L'Imam Ali, un compagnon intime pour le Prophète
Abû-l-Hasan ’Alî ibn Abî-Tâlib(AS) considéré comme étant l’un des premiers, avec la première épouse du Prophète Khadija, a avoir cru en la mission divine de Mohammad et à se convertir à la nouvelle religion révélée. Tout au long de son existence, il fut un compagnon intime du Prophète et l’accompagna dans ses multiples pérégrinations à Médine, ou encore combattit à ses côtés lors de nombreuses batailles, dont la plus fameuse reste celle de Uhud.
Il est né vers l’année 600 à la Mecque, soit environ dix ans avant le début de la Révélation prophétique. Son père, Abû Tâlib, était lui-même l’oncle du Prophète Mohammad(SAWA). Dès son enfance, ’Alî (AS) quitta le foyer familial pour suivre ce dernier et épousa sa première fille, Fâtima(SA), qui lui donna deux fils qui devinrent eux-mêmes deux Imâms vénérés du chiisme : Hassan(AS) et Hossein(AS). Il fait donc partie de Ahl al-Bayt ("les gens de la Maison", c’est-à-dire des proches du Prophète) dont l’importance spirituelle en Islam est immense. (1)
Selon les chiites, il aurait été désigné par le Prophète(SAWA) lui-même comme son successeur. Cette position fut rejetée par la future communauté sunnite, qui désigna Abû Bakr comme premier calife après la mort du Prophète(SAWA), malgré les protestations des partisans (shî’a) d’ ’Alî(AS). Ces derniers faisaient notamment valoir le lien privilégié ayant existé entre ’Alî(AS) et le Prophète(SAWA), et tiennent pour acquis que ce dernier l’aurait même, au travers d’allusions répétées, désigné comme son successeur. (2)

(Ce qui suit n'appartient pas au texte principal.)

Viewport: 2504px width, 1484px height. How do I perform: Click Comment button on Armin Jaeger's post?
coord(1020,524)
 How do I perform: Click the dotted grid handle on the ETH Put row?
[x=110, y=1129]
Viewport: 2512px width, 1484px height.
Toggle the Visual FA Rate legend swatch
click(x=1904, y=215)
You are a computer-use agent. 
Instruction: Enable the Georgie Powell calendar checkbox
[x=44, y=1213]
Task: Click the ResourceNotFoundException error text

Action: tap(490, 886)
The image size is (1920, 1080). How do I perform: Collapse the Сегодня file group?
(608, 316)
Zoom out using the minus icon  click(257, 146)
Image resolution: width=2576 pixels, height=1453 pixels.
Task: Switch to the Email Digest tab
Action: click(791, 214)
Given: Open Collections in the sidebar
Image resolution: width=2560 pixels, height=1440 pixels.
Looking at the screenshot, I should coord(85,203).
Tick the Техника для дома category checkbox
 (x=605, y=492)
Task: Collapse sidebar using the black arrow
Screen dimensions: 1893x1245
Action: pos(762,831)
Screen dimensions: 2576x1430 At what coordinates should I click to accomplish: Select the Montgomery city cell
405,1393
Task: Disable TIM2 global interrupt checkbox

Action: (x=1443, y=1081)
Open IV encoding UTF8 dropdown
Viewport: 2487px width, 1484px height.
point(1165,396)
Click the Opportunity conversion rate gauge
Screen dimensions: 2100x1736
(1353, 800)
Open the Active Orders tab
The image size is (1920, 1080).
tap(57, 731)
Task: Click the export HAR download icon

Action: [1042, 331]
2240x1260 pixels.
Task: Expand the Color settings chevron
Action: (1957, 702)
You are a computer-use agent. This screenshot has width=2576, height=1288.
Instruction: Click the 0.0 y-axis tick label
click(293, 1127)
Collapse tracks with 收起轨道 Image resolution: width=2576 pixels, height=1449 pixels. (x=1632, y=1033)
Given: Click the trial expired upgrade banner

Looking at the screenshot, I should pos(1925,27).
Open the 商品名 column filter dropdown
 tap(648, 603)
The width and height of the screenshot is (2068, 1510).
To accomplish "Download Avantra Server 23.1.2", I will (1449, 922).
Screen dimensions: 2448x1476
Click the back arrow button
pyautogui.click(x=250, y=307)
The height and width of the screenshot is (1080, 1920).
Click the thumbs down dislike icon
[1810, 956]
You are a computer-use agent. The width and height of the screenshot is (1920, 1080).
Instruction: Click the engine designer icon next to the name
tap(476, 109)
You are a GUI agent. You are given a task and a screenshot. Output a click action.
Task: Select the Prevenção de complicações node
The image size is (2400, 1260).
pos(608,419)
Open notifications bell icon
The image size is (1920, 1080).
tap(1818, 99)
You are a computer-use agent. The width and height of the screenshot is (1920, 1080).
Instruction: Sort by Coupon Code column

Au sein même de ce groupe, une faction s’insurgea contre le fait qu’’Alî(AS) n’ait pas davantage cherché à faire valoir ses droits à la succession, et cessèrent de lui apporter leur appui : on les nomma par la suite les "Kharidjites", c’est-à-dire ceux qui sortent (du rang des partisans d’ ’Alî(AS). Peu après, cette scission interne se transforma en opposition ouverte et les "sortants" engagèrent une lutte effrénée contre ’Alî(AS), lutte qui se solda par son assassinat en 661 dans le mihrab de la mosquée de Koufa, alors qu’il était en train de diriger la prière.
Très proche du Prophète(SAWA), il fut fortement influencé par ses enseignements. Le Prophète(SAWA) le tenait par ailleurs en haute estime et le considérait comme un véritable guide spirituel menant à la connaissance de la sagesse prophétique. Dans ce sens, le Prophète Mohammad (SAWA) aurait déclaré : "Je suis la cité de la connaissance et ’Alî est la porte de cette cité". (3)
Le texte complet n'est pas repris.